=== Begin Enclosure ===

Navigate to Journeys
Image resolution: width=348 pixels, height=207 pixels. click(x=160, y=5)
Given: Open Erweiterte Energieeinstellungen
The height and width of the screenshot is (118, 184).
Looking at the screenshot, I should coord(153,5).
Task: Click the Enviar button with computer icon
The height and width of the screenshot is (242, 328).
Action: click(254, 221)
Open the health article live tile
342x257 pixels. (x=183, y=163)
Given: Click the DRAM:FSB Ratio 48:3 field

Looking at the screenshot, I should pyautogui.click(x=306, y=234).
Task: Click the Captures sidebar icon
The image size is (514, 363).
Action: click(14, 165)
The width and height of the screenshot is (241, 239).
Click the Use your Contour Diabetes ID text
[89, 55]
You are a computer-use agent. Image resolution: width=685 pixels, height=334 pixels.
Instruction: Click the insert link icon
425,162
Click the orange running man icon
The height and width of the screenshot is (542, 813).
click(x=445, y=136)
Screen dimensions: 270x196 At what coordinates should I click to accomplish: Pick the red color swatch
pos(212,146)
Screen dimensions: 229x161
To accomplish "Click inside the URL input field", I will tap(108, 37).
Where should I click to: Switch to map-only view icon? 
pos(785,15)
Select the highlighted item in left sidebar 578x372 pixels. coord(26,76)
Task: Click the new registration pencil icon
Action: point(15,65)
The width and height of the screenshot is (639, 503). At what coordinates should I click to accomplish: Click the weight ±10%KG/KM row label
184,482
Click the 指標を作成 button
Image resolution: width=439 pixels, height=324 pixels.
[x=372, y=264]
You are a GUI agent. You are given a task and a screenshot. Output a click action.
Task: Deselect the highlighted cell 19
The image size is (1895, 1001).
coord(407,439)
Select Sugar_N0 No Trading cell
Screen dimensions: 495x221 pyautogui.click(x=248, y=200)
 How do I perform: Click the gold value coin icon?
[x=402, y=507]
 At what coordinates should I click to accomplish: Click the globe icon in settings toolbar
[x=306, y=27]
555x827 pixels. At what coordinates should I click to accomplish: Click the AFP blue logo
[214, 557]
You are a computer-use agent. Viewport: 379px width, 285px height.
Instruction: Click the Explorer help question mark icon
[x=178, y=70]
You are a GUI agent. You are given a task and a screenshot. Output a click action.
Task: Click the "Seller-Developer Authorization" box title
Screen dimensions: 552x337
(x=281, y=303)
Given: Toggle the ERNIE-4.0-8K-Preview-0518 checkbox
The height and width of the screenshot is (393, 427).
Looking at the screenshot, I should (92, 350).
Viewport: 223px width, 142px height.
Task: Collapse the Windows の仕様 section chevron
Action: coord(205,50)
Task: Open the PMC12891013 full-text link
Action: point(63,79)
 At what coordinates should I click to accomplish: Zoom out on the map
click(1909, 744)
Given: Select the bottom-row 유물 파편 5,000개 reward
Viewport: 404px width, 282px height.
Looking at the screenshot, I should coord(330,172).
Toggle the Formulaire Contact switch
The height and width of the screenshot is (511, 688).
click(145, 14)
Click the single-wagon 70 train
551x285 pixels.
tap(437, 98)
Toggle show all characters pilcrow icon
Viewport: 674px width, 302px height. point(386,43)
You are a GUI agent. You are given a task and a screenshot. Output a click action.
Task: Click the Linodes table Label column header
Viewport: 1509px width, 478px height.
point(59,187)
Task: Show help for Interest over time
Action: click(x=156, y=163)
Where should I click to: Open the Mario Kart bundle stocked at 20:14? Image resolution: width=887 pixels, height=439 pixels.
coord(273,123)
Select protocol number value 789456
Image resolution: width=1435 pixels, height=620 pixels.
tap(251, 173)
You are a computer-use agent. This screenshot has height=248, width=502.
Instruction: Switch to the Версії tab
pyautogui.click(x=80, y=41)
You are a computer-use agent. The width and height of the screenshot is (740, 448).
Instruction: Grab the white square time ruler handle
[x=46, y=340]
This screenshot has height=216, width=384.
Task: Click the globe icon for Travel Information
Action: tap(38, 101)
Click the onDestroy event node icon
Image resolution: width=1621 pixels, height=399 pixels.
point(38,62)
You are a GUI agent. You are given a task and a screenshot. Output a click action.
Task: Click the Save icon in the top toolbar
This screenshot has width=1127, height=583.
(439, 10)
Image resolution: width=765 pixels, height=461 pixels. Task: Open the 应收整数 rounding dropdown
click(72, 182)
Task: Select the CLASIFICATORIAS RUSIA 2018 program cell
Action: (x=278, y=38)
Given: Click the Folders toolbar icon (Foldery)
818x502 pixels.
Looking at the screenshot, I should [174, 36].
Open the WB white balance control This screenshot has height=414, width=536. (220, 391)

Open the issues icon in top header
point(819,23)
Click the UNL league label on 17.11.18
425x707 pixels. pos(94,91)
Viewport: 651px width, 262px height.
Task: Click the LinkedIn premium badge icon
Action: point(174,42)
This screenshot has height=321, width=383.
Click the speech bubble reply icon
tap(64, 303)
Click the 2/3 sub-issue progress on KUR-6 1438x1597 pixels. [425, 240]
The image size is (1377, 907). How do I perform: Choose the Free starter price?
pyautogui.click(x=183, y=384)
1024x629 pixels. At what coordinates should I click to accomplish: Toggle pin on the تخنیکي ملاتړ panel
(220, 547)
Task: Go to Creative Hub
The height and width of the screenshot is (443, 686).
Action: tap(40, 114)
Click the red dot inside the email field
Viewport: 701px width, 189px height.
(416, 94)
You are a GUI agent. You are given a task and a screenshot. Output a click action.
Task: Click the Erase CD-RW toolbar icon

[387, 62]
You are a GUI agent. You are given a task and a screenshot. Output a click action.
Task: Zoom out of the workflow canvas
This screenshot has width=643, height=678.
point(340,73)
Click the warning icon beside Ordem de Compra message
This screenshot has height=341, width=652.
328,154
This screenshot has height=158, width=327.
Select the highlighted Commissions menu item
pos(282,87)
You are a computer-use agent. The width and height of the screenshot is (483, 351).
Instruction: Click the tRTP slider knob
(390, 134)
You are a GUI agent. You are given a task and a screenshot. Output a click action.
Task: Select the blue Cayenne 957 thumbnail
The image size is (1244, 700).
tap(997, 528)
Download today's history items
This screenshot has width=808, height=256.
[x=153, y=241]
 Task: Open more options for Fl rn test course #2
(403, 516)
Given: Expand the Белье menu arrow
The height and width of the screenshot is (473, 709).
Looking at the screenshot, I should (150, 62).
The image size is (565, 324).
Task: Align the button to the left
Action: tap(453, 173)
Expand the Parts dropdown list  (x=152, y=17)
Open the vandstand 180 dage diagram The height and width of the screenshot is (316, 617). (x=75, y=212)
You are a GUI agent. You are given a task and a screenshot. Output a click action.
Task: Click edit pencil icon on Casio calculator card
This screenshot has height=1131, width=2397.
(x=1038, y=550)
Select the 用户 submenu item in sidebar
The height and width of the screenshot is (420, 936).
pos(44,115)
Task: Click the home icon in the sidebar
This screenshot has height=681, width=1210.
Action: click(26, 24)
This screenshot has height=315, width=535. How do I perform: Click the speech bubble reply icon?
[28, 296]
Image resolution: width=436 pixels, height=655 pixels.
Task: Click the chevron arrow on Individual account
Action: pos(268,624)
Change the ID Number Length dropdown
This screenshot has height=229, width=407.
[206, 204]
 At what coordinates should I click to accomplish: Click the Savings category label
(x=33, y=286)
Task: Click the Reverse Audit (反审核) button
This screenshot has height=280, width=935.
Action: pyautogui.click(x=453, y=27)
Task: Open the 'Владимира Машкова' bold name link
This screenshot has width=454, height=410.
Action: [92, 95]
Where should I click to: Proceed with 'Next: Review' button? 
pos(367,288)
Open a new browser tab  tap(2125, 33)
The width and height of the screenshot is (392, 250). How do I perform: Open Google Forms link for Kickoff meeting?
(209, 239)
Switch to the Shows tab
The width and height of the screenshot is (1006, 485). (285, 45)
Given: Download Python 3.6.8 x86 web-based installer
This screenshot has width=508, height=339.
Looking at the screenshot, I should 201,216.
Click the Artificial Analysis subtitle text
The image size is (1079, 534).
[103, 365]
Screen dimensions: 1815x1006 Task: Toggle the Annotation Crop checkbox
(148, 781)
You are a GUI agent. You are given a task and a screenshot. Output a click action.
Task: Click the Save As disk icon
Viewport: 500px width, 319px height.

=== End Enclosure ===

* Aim of the exercise
Write out exactly the lines from the beginning of the material above through the line with "The width and height of the screenshot is (241, 239).", including both and omitting all others.

* Result of the task
Navigate to Journeys
Image resolution: width=348 pixels, height=207 pixels. click(x=160, y=5)
Given: Open Erweiterte Energieeinstellungen
The height and width of the screenshot is (118, 184).
Looking at the screenshot, I should coord(153,5).
Task: Click the Enviar button with computer icon
The height and width of the screenshot is (242, 328).
Action: click(254, 221)
Open the health article live tile
342x257 pixels. (x=183, y=163)
Given: Click the DRAM:FSB Ratio 48:3 field

Looking at the screenshot, I should pyautogui.click(x=306, y=234).
Task: Click the Captures sidebar icon
The image size is (514, 363).
Action: click(14, 165)
The width and height of the screenshot is (241, 239).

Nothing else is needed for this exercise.